### Problem to work on
Update the stretch from the line containing "Identify the location of y-tick-label: 10." through the end of the items, putting "position" in place of "location" and leaving everything else unchanged. Don't include the pictures in your answer.
### Data records ###
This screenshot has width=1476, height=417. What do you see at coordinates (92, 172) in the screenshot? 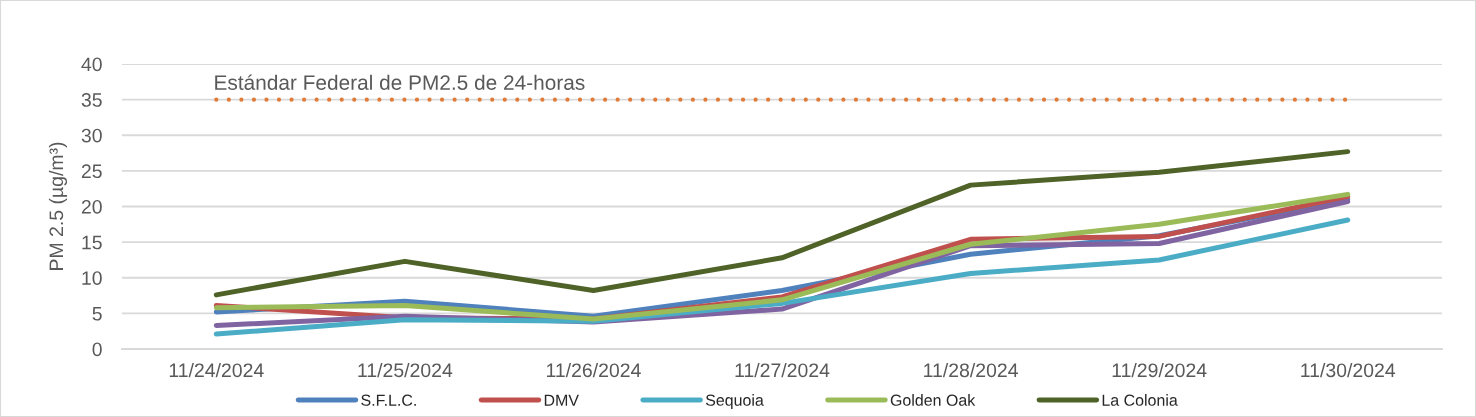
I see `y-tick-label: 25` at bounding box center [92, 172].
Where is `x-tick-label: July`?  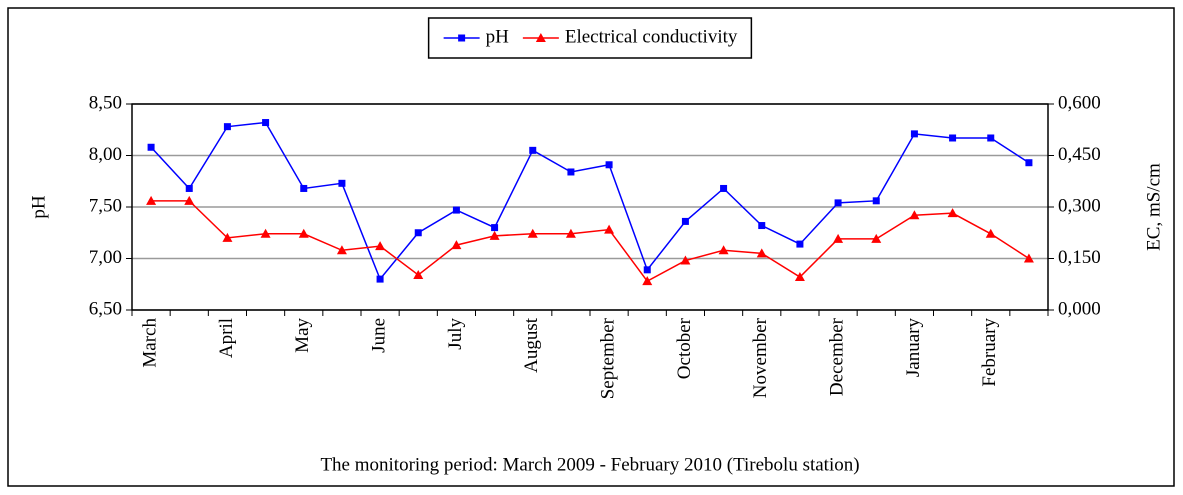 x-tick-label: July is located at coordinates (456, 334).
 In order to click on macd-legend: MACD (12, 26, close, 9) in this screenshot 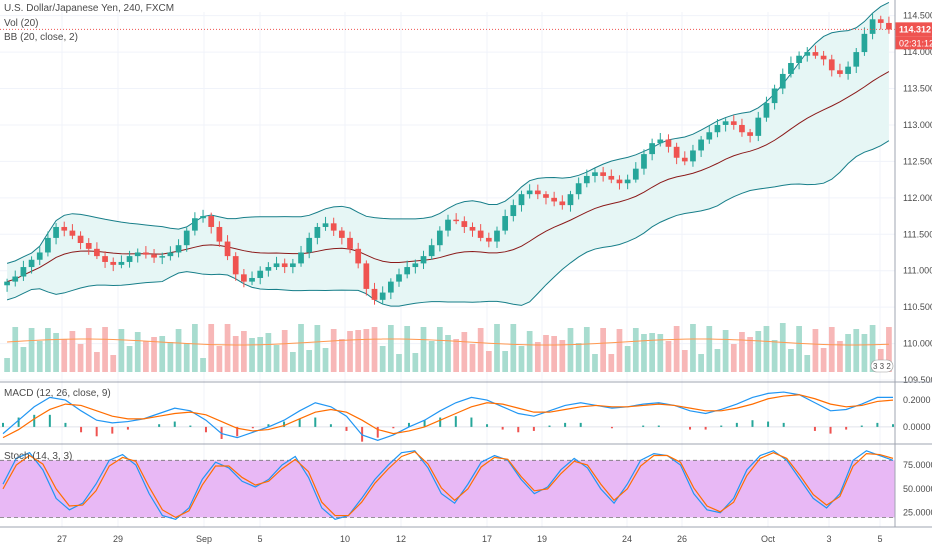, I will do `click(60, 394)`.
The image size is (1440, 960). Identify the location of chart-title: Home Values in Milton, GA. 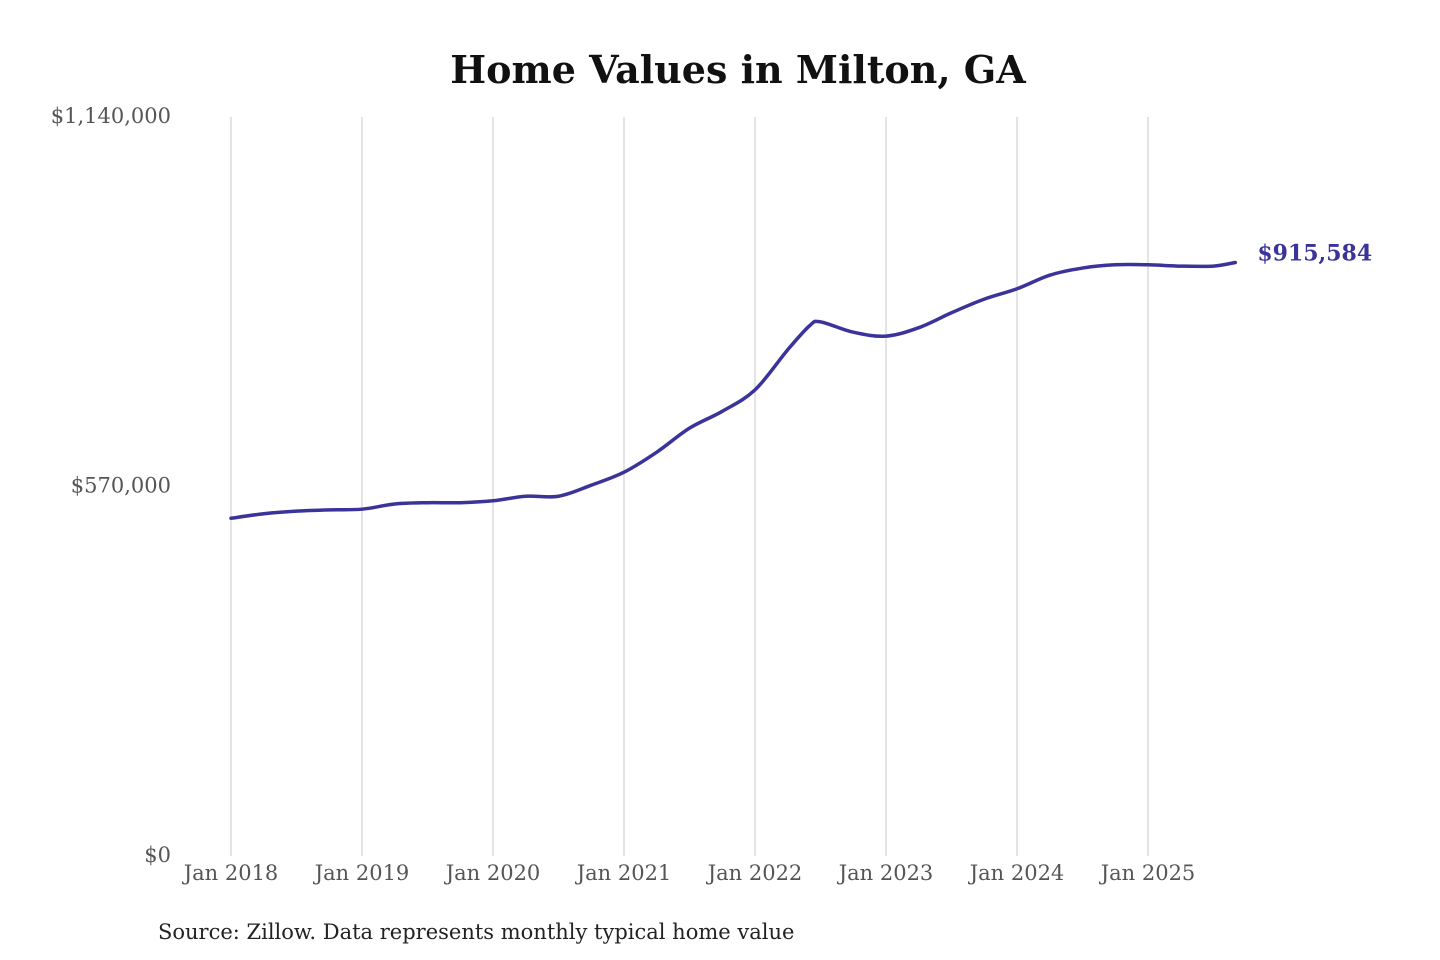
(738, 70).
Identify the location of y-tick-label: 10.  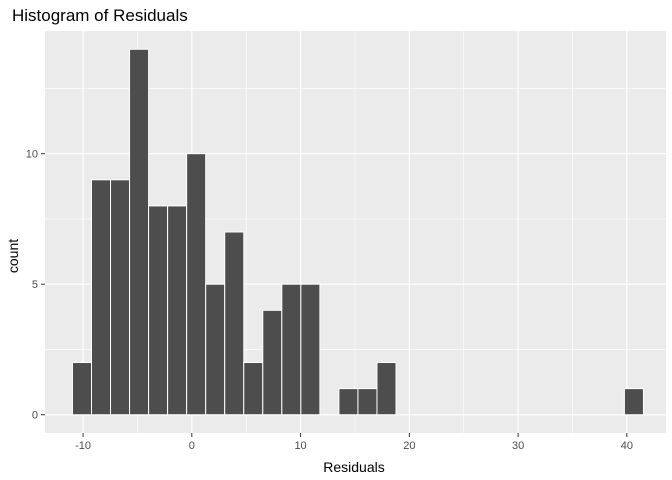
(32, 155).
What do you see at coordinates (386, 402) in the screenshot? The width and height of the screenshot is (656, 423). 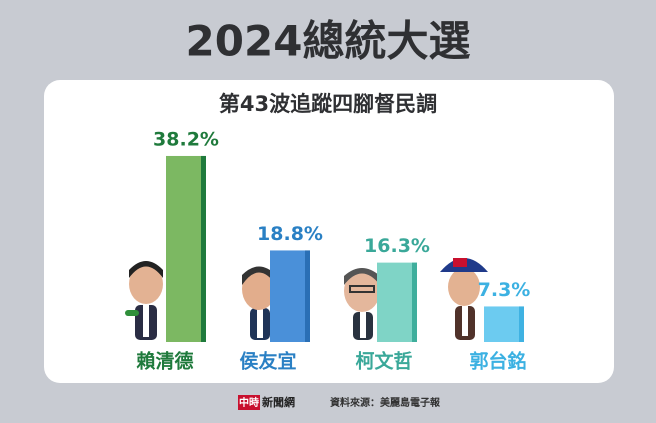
###
### Solution to the problem
Identify the position of y-tick-label: 10.  
(32, 155).
What do you see at coordinates (386, 402) in the screenshot? The width and height of the screenshot is (656, 423). 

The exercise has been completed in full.